*TASKS TO CARRY OUT*:
#1 In the piece on bamboo textiles, what does the Global Organic Textile Standard refuse to certify?
#2 Resume the piece on bamboo fabric and greenwashing, picking up after its final sentence.
[PASSAGE FOR REVIEW Boundary: Start]
Looking into a mirror you see what is presented in front of you. In the morning maybe it’s the bits of mascara that didn’t come off from the night before or, after a night out – maybe it’s the deep red line on the inside of your lips thanks to the copious amounts of red wine you drank. To each their own, right? We see what we choose to see and what we don’t realize is that it eliminates what is also present. Bamboo is commercially known as a sustainable option for products but what consumers can’t see is what isn’t being reflected in the marketing and reputation of the textile. More specifically, two-way mirrors only show the reflection on one side and clear on the other, allowing one person to see exactly what is going on and one seeing only a reflection. Consumers view the reflection and manufacturers see exactly what is happening within the textile industry.
Bamboo products are often labeled as ‘eco-friendly’, ‘biodegradable’, ‘antimicrobial’ no matter the process that was chosen for its manufacturing. Products’ price tags shaped like leaves with the words `organic ‘ grab environmentally conscious consumers’ eyes. One side of the mirror is visible for the consumer and the other side is what manufacturers and brands choose to show. The information the consumer sees is a greenwashed view of the pros of using bamboo. The positive comparisons of bamboo to other textiles are used in greenwashing while the cons are tucked behind the curtain of the fashion industry.
Although some products may say they contain organically grown bamboo, The Global Organic Textile Standard (GOTS) which is the world’s leading textile standard will not certify chemically manufactured bamboo stating,
“For almost all bamboo fiber used in industrial textile production, not the natural bamboo is used but it is melted and regenerated in a viscose/rayon process and can therefore not be considered as natural or even organic fiber, even if the bamboo plant was certified organic on the field.”
Bamboo is incredibly fast-growing with self-regenerative roots and requires no fertilizers. In comparison to other raw materials like cotton, the advantages of water conservation, no pesticides, and low labor requirements to produce the textile bamboo can be a sustainable alternative. On its face, bamboo is a green fabric but what consumers should be aware of is that the process of manufacturing bamboo into soft fabrics like rayon and viscose contains no trace of bamboo at the end of the process.
[PASSAGE FOR REVIEW Boundary: End]
[INFORMATION SUPPLIED Boundary: Start]
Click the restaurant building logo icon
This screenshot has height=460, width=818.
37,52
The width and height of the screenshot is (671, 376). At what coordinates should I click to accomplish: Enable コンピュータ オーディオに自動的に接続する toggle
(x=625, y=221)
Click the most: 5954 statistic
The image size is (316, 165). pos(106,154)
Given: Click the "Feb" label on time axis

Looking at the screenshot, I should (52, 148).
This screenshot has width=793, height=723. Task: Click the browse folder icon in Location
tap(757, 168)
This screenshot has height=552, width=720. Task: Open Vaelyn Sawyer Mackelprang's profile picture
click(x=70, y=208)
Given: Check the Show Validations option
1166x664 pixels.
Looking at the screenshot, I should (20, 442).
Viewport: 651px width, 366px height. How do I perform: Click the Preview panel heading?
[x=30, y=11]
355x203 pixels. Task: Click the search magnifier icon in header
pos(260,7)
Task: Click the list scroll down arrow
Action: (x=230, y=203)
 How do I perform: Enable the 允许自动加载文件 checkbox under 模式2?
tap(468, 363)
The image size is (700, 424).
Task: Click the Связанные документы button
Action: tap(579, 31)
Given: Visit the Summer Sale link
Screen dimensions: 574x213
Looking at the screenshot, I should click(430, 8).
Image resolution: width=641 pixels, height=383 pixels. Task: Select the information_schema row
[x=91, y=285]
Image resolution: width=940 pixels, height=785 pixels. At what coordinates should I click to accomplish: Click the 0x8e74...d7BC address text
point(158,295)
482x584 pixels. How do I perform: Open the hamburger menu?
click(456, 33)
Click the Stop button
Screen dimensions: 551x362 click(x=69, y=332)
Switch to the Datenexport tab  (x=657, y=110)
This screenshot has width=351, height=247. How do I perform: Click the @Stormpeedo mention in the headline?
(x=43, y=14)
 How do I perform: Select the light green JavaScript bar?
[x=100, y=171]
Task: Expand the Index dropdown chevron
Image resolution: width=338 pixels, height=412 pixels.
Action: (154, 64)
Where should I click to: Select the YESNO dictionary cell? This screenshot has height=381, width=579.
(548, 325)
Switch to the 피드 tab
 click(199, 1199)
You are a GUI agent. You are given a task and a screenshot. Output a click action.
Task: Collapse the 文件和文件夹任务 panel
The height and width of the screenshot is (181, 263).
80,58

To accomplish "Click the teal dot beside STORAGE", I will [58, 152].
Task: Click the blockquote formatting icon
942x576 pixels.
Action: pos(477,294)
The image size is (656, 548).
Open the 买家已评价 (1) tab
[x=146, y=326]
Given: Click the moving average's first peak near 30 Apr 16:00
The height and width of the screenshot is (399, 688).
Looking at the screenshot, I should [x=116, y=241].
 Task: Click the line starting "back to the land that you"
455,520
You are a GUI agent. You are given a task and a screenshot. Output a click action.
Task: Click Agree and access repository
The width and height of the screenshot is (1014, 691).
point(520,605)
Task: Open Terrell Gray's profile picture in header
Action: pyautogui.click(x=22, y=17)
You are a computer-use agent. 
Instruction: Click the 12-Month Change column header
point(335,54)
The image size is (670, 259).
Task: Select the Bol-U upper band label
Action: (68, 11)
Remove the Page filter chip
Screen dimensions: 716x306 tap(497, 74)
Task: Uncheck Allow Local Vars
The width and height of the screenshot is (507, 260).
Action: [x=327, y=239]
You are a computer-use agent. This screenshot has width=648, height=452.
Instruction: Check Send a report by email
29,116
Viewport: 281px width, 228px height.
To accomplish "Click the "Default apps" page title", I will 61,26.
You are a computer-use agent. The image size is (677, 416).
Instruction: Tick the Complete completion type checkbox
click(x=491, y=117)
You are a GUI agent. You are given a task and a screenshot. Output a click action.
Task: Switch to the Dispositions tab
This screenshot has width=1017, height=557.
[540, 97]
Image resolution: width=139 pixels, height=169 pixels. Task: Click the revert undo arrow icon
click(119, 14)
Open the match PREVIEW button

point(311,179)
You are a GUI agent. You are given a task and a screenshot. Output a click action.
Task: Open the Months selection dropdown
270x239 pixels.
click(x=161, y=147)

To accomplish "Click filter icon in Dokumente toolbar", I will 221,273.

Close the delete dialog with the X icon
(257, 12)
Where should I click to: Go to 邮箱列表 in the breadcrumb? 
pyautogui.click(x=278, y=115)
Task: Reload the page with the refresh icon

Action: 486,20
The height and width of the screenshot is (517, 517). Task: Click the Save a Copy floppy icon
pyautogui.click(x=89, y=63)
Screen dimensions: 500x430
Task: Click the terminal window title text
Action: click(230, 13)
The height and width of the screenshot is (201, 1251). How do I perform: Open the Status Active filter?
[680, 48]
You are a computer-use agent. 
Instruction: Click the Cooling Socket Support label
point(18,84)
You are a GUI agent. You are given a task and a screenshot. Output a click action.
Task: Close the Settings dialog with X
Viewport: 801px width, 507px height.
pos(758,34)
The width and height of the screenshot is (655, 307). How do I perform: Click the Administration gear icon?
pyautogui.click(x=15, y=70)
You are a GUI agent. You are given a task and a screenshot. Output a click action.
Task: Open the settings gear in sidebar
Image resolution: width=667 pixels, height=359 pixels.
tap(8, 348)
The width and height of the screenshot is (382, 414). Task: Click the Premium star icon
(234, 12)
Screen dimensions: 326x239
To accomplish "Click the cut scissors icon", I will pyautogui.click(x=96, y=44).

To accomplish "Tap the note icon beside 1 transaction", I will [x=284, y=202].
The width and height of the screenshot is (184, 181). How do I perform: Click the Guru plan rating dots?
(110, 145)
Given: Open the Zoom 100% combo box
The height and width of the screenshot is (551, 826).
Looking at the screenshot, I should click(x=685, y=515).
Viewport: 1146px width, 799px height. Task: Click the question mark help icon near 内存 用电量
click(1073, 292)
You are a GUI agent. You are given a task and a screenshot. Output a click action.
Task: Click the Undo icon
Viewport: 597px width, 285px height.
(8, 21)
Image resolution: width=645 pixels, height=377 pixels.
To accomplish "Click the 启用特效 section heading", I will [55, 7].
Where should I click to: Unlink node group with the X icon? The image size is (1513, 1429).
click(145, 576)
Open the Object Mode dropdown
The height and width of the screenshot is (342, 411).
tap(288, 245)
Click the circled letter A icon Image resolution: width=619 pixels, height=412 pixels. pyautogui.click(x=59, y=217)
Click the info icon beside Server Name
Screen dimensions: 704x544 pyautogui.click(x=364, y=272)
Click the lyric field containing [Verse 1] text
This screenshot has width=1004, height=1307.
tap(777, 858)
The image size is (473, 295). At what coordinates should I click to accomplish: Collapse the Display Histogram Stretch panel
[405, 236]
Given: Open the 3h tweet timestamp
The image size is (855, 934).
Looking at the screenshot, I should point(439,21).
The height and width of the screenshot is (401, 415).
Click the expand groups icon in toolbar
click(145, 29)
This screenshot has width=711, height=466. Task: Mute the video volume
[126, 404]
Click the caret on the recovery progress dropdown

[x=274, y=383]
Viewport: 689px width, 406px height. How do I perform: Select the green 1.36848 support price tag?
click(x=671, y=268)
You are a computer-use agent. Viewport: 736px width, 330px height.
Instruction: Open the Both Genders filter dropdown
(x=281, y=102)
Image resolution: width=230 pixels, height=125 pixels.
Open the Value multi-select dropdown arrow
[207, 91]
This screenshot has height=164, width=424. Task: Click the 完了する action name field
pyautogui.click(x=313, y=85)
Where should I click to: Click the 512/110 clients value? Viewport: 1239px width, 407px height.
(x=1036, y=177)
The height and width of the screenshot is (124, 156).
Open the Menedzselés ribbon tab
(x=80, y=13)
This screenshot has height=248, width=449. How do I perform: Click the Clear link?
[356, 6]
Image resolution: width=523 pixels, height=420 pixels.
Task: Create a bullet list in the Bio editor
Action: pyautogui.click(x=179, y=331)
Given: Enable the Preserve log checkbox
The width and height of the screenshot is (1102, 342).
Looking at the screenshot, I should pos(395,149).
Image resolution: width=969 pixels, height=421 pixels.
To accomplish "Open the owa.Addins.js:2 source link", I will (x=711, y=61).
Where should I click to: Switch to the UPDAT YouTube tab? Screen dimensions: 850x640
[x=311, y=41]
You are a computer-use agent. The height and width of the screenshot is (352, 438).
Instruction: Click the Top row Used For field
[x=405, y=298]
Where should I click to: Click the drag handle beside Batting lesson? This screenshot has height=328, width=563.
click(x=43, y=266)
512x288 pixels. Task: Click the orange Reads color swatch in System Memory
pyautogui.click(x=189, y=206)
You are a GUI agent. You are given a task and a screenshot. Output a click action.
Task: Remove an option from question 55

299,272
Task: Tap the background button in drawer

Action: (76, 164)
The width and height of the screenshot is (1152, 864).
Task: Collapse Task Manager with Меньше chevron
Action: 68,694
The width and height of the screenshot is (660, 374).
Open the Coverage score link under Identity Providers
[INFORMATION SUPPLIED Boundary: End]
*ANSWERS TO THE EXERCISE*:
#1 Chemically manufactured bamboo.

#2
No different from cotton, bamboo requires lots of space for farming the crop. When bamboo is planted a monoculture is created which makes it difficult for other plants, insects, and animals to thrive within the ecosystem. Bamboo itself is a highly sustainable crop but the common chemical process used to mass-produce this textile is not sustainable for people or the planet. Innovation beyond the traditional manufacturing processes is how we eliminate waste and improve the quality of the environment.
The process of creating bamboo rayon involves dissolving cellulose material in a chemical solution in effort to produce a pulpy substance which is then pushed through a spinneret which “spins” the fibers into threads and fabrics. Caustic soda and carbon disulfide are some of the extremely toxic chemicals used in the manufacturing process. The reality is that a lot of textiles require a chemical process to produce thread and fabric but those harmful chemicals cannot be recaptured and reused.
According to the MADE-BY Environmental Benchmark for Fibres, Bamboo Viscose and Rayon reside in class E. The scale starts with class A, where Organic Hemp, Mechanically Recycled Nylon, and Recycled Wool fall under. If bamboo was a sustainable textile it would fall under class A but it actually is one classification away from the ‘unclassified textiles’ such as Leather and Alpaca Wool.
There is a light in the textile industry that can be the solution, Tencel. This textile is a class B fiber that originates from renewable raw material wood. Tencel is a certified biobased fiber that is compostable and biodegradable which allows the textile to revert back to the environment. Tencel uses a closed-loop process that recaptures and reuses 99% of the chemical solution used in the manufacturing process, something that bamboo production is not capable of. As brands use marketing and phrasing to hide behind their two-way mirror, it’s the consumer’s opportunity and right to have access to see past the reflection and support ethically sourced products.